**Exercise goal:** Reproduce the material below, replacing "computer-use agent" with "desktop automation agent" wherever it occurs and leaving everything else unchanged.

**Supplied material:**
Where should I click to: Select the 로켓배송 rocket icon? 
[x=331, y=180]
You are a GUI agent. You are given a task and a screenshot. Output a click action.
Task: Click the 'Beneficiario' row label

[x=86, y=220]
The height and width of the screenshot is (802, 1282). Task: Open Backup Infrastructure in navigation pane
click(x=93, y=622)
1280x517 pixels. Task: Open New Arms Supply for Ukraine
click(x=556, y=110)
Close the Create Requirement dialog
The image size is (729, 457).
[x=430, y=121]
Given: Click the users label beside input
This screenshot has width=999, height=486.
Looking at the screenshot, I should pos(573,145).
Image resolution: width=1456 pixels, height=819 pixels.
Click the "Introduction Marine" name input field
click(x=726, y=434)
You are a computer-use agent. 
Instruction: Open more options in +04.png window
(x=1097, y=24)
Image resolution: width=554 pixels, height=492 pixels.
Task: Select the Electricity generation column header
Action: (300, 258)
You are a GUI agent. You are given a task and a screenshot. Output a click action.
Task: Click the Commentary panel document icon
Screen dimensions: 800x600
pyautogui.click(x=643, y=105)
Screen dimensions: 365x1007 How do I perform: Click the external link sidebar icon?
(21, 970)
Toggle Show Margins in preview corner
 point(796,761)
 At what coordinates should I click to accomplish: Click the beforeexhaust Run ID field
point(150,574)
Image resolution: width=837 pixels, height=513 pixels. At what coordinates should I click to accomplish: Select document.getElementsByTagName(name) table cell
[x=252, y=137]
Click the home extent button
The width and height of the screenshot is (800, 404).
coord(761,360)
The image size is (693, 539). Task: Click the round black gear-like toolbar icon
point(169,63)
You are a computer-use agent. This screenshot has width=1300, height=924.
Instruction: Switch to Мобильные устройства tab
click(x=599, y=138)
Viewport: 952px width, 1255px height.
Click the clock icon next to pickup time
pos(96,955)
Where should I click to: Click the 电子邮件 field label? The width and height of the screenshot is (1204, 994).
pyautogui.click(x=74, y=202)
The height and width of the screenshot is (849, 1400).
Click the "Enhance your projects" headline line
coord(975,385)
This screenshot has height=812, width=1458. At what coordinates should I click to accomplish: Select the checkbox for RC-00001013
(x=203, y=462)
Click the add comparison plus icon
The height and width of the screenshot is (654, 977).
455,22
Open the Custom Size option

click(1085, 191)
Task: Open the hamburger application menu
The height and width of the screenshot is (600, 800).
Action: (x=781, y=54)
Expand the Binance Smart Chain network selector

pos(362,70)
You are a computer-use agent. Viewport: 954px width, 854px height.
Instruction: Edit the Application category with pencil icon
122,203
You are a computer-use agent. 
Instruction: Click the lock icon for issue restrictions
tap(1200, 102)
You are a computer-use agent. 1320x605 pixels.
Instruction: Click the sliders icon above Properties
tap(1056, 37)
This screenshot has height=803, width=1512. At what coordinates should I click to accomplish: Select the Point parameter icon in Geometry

**Written response:**
Where should I click to: Select the 로켓배송 rocket icon? 
[x=331, y=180]
You are a GUI agent. You are given a task and a screenshot. Output a click action.
Task: Click the 'Beneficiario' row label

[x=86, y=220]
The height and width of the screenshot is (802, 1282). Task: Open Backup Infrastructure in navigation pane
click(x=93, y=622)
1280x517 pixels. Task: Open New Arms Supply for Ukraine
click(x=556, y=110)
Close the Create Requirement dialog
The image size is (729, 457).
[x=430, y=121]
Given: Click the users label beside input
This screenshot has width=999, height=486.
Looking at the screenshot, I should pos(573,145).
Image resolution: width=1456 pixels, height=819 pixels.
Click the "Introduction Marine" name input field
click(x=726, y=434)
You are a desktop automation agent. 
Instruction: Open more options in +04.png window
(x=1097, y=24)
Image resolution: width=554 pixels, height=492 pixels.
Task: Select the Electricity generation column header
Action: (300, 258)
You are a GUI agent. You are given a task and a screenshot. Output a click action.
Task: Click the Commentary panel document icon
Screen dimensions: 800x600
pyautogui.click(x=643, y=105)
Screen dimensions: 365x1007 How do I perform: Click the external link sidebar icon?
(21, 970)
Toggle Show Margins in preview corner
 point(796,761)
 At what coordinates should I click to accomplish: Click the beforeexhaust Run ID field
point(150,574)
Image resolution: width=837 pixels, height=513 pixels. At what coordinates should I click to accomplish: Select document.getElementsByTagName(name) table cell
[x=252, y=137]
Click the home extent button
The width and height of the screenshot is (800, 404).
coord(761,360)
The image size is (693, 539). Task: Click the round black gear-like toolbar icon
point(169,63)
You are a desktop automation agent. This screenshot has width=1300, height=924.
Instruction: Switch to Мобильные устройства tab
click(x=599, y=138)
Viewport: 952px width, 1255px height.
Click the clock icon next to pickup time
pos(96,955)
Where should I click to: Click the 电子邮件 field label? The width and height of the screenshot is (1204, 994).
pyautogui.click(x=74, y=202)
The height and width of the screenshot is (849, 1400).
Click the "Enhance your projects" headline line
coord(975,385)
This screenshot has height=812, width=1458. At what coordinates should I click to accomplish: Select the checkbox for RC-00001013
(x=203, y=462)
Click the add comparison plus icon
The height and width of the screenshot is (654, 977).
455,22
Open the Custom Size option

click(1085, 191)
Task: Open the hamburger application menu
The height and width of the screenshot is (600, 800).
Action: (x=781, y=54)
Expand the Binance Smart Chain network selector

pos(362,70)
You are a desktop automation agent. Viewport: 954px width, 854px height.
Instruction: Edit the Application category with pencil icon
122,203
You are a desktop automation agent. 
Instruction: Click the lock icon for issue restrictions
tap(1200, 102)
You are a desktop automation agent. 1320x605 pixels.
Instruction: Click the sliders icon above Properties
tap(1056, 37)
This screenshot has height=803, width=1512. At what coordinates should I click to accomplish: Select the Point parameter icon in Geometry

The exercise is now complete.